> [Prompt]: For this exercise, transcribe all of the entries exactly.

> [Stored records]:
※
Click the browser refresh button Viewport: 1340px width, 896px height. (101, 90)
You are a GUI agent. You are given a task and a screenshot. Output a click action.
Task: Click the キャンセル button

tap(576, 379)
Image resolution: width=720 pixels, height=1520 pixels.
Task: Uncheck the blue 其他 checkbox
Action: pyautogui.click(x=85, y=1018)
※
> [Problem solution]:
Click the browser refresh button Viewport: 1340px width, 896px height. (101, 90)
You are a GUI agent. You are given a task and a screenshot. Output a click action.
Task: Click the キャンセル button

tap(576, 379)
Image resolution: width=720 pixels, height=1520 pixels.
Task: Uncheck the blue 其他 checkbox
Action: pyautogui.click(x=85, y=1018)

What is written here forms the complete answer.